TASK DETAILS: Quote the lines of the data below verbatim, beginning at the line that contains "Image resolution: width=939" and ending at the last line, both included, and excluding pictures.

Items from a data source:
:::::
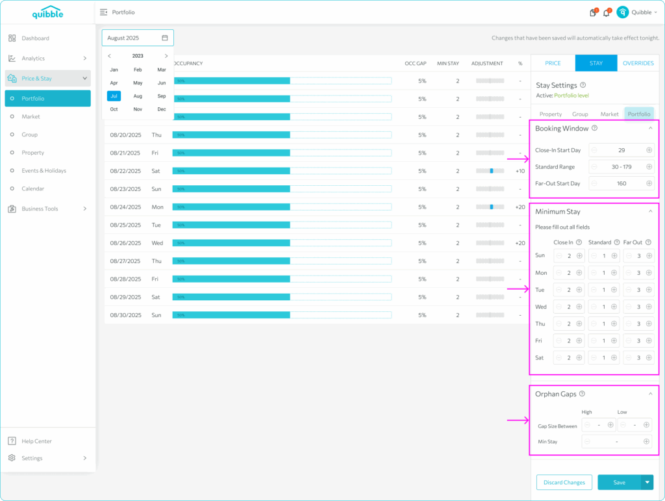This screenshot has height=501, width=665.
Task: Click the Stay Settings help icon
Action: pos(583,85)
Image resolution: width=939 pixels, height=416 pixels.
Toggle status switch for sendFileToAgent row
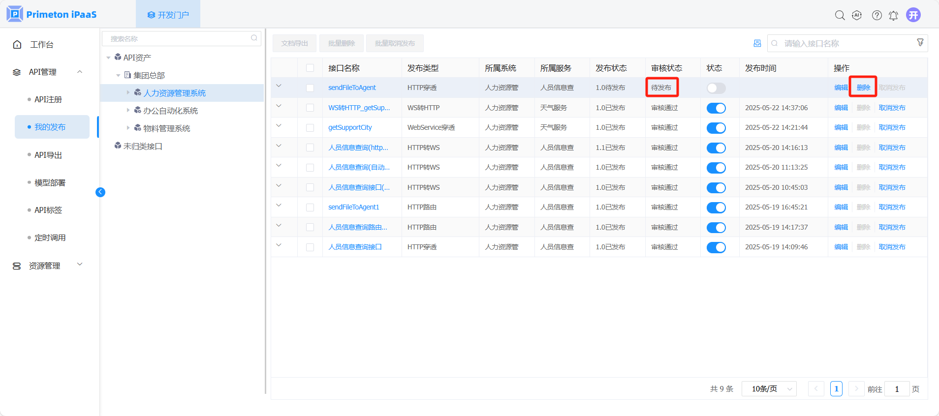coord(716,88)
:::::
RESULT OF THE EXERCISE:
Image resolution: width=939 pixels, height=416 pixels.
Toggle status switch for sendFileToAgent row
coord(716,88)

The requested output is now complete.